__Set task A__:
From the company liability terms, retype the passage that opens with the words containing "9.2 The Company’s" and closes with "million pounds (£1,000,000.00)".
__Set task B__:
Write what follows the last sentence of the company liability terms, carrying on from the end of the passage.

-------- Excerpted text --------

The Company shall not be liable to the Customer if performance of any of its obligations is prevented for any reasons or factors beyond its control including but not being limited to strikes, lockouts, civil strife such as riots or wars, storms, tempest or other incidents beyond the Company’s reasonable control or other events of force majeure.

8. Liability of the Company

8.1 The Company’s liability in respect of the Products supplied or any services rendered or for any loss or damage or injury (other than death or personal injury resulting from the Company’s negligence) attributable to any defect or failure of such Product or services shall be limited (at the Company’s option) to the replacement, repair of any defective Product or the refund of all or part of the Purchase Price provided that
(a) full payment has been received by the Company by the date due for payment, and 5
(b) any damage to the Products is not caused by events beyond the Company’s control.
This clause shall not apply in respect of any Customer’s property whilst in the Company’s possession.
9.2 The Company’s liability in respect of any death or personal injury caused by the negligence or wilful default or other act of default of the Company shall be limited to the sum of one million pounds (£1,000,000.00)

-------- Extracted data --------

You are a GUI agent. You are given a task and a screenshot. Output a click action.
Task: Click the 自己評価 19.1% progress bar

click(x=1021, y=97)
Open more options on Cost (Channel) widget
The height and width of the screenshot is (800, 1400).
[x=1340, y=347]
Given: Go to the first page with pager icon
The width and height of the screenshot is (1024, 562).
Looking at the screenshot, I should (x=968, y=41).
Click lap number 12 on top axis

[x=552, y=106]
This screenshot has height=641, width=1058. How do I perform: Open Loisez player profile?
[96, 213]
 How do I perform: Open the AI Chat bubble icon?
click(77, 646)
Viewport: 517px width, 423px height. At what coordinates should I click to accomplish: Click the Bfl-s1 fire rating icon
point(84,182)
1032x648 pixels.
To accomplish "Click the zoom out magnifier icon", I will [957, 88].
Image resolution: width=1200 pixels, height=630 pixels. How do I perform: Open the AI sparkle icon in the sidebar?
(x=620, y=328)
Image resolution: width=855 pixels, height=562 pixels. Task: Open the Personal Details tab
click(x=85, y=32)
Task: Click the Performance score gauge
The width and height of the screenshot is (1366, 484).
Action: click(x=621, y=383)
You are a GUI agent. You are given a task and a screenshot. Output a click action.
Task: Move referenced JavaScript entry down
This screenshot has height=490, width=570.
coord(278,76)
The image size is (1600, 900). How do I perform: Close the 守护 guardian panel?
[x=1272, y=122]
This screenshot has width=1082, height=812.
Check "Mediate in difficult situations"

--------

__Exercise result A__:
9.2 The Company’s liability in respect of any death or personal injury caused by the negligence or wilful default or other act of default of the Company shall be limited to the sum of one million pounds (£1,000,000.00)

__Exercise result B__:
9.3 The rights given under this clause are in substitution of any statutory rights that the Customer may have save for such rights as are specifically stated by statute to be incapable of exclusion from contract and the Customer agrees that in all circumstance of this contract the liability accepted by the Company is reasonable and that it should be the limit of the Company’s liability to the Customer for every form of direct or indirect loss or damage suffered including loss of profit or any loss damage or expense that may be suffered by the Customer whether through any negligence, and misrepresentation, breach of condition or warranty (express or implied) or negligence by the Company, its servants or agents.

9. Payment

9.1 Save as otherwise specifically stated the Company’s terms of payment are net cash payment to be made in full upon presentation of invoice. No discount, allowance or set‐ off is permitted and payment shall be in the full amount of the invoice price.
9.2 In the event that payment is not made in accordance with 9.1 above the Company may charge interest at the rate of 5% above the Bank of Scotland’s base rate for the time being on all monies owing from the date when payment was due.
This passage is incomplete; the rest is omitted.